The University of Newcastle is one of 20 research teams working on a project to bring together neuroscience and computer science.
The four-year, £5m study, called Carmen, is looking at how computer science can help neuroscientists manage the vast quantity of data they use in their research.
Paul Watson, director of research at University of Newcastle, says, "The main problem is the data deluge. Neuroscientists will create 100 Tbytes of data from experiments over the next few years."
This data is generated by 100,000 neuroscientists, and comprises molecular, neurophysiological, anatomical and behavioural information. Data is expensive to collect but rarely shared in proprietary formats and locally described. "Each laboratory collects its own data, which is then stored in its own data format. So there is no way to share research," Watson says.
The result has been a shortage of analysis techniques that can be applied across neuronal systems limiting interaction between research centres with complementary expertise.
Clearly this limits the usefulness of all the research data of individual laboratories. Watson says, "We needed to put in place a system to store data and allow collaboration."
This is the idea behind Carmen. The aim of the project is to enable sharing and collaborative exploitation of data, analysis code and expertise that are not physically located in the same place. Watson says, "The architecture we've used is based on cloud computing. Rather than store data on your own computer, we store it on the internet."
Amazon and IBM already offer commercial cloud services offering basic computing services across the internet - but e-Science needs a set of higher-level services to support user needs.
"We want scientists to be able to analyse the data that is shared in the Carmen cloud," says Watson. From experience of previous e-science projects Watson has seen the benefits of encouraging users to create and share their own computer programs that can be combined together in order to run data analysis.
For example, a user may want to extract some data taken from human brain tissue, identify where spikes of activity occur, find interesting patterns of spikes and then produce a movie to visualise the results. In Carmen, each of these steps would be provided as a separate piece of code which users could select and combine as they require - for example there may be a range of spike identification algorithms, and they may wish to pick the one that is best for the type of data they are working with, he says.

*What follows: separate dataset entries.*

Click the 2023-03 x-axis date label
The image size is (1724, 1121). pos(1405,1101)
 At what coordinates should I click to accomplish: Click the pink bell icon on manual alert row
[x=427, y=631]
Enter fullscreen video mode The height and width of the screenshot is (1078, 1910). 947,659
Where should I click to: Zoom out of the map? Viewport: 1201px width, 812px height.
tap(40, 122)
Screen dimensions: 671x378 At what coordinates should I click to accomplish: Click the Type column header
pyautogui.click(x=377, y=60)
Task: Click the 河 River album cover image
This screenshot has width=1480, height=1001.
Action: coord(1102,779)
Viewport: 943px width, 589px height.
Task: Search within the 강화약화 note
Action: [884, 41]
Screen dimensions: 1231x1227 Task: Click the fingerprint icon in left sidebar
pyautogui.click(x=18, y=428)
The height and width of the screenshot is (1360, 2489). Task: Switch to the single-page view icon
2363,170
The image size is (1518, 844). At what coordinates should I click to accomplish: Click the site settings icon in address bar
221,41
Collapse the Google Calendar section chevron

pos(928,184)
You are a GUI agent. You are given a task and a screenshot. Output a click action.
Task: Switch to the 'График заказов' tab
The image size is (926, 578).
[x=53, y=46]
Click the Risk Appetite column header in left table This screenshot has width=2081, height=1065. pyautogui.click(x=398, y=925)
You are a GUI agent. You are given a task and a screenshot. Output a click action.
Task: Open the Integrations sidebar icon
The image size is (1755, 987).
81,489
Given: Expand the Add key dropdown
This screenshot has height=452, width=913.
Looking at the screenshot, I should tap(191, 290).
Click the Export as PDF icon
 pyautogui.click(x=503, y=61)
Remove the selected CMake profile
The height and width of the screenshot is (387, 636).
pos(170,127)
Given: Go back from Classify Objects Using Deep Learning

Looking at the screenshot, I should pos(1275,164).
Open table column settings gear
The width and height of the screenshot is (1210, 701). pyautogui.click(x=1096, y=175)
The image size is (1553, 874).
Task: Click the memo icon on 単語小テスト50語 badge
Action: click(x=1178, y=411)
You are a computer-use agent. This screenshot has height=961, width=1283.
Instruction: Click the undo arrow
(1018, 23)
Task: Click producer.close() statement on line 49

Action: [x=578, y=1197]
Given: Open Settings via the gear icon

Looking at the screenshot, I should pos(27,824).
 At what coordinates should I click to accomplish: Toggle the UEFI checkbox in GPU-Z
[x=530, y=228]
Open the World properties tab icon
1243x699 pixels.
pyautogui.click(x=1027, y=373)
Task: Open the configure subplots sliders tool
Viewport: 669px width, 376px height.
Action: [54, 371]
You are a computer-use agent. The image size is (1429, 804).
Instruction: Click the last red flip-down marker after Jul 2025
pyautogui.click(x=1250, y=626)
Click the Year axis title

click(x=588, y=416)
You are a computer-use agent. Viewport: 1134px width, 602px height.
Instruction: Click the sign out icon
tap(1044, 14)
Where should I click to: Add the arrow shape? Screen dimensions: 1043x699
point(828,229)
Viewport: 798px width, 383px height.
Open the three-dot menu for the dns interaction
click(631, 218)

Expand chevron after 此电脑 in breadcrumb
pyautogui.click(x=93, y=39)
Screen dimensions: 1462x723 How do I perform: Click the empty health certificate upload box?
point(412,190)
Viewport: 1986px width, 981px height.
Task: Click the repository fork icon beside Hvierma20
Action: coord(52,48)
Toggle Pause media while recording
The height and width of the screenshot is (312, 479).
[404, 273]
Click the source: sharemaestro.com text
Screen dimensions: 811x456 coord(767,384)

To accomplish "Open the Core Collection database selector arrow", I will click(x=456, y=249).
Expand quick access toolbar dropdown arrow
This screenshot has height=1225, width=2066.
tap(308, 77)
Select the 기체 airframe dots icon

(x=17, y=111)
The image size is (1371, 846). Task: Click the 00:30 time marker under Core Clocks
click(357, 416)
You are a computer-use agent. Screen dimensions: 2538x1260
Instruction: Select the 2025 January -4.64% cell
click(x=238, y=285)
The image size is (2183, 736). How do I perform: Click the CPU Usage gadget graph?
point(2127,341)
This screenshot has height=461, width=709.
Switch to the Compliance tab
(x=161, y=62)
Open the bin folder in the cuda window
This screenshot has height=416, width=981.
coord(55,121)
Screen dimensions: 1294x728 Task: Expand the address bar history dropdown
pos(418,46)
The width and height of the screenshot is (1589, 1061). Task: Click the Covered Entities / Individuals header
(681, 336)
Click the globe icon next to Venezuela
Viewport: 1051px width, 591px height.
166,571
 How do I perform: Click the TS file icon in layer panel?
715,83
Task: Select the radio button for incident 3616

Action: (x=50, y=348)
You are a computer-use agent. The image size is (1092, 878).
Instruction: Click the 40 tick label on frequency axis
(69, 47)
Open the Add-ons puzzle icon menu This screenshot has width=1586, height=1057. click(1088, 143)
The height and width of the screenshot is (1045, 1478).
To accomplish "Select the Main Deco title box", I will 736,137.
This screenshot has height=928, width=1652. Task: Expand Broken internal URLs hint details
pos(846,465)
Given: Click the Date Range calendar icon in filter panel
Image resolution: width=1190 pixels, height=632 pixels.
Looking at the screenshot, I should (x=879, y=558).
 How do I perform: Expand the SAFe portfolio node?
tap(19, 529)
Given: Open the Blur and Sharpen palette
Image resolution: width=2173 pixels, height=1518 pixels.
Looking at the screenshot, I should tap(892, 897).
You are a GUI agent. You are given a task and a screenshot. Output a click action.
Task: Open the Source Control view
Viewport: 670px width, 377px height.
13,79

For this to work, there needs to be a standard way to package the pieces of code so that they can be combined and run in the same way, irrespective of what they do internally. This is achieved using Web Services. Within Carmen, the workflow systems provide a graphical interface that allows users to treat Web Services as building blocks, chaining them together to make larger data analysis computations.
Watson says, "Over time, we will build up a library not just of data, but also of these building blocks, so encouraging sharing and re-use."
When users upload new Web Services they have written, these services are stored in a repository, which is controlled by a web services management and deployment tool called Dynasoar. When a user wishes to execute a Web Service, Dynasoar moves it from the repository, deploys it on an available computing node (if it isn't already deployed) and runs it," Watson explained.
Watson's team has been working with the Royal Infirmary in Newcastle to pilot Carmen. It is being used as part of a procedure to help patients with severe epilepsy. The procedure involves analysing brain tissue. Data from the analysis of the tissue is loaded into Carmen, and can now be accessed by experts.
Data analysis is used to guide the surgeon removing brain tissue. The system also allows online analysis by experts located in different parts of the country which, in the future, will enable experiment to be defined during data collection.
The project has been running for just over a year using a prototype cluster running at the universities of York and Newcastle.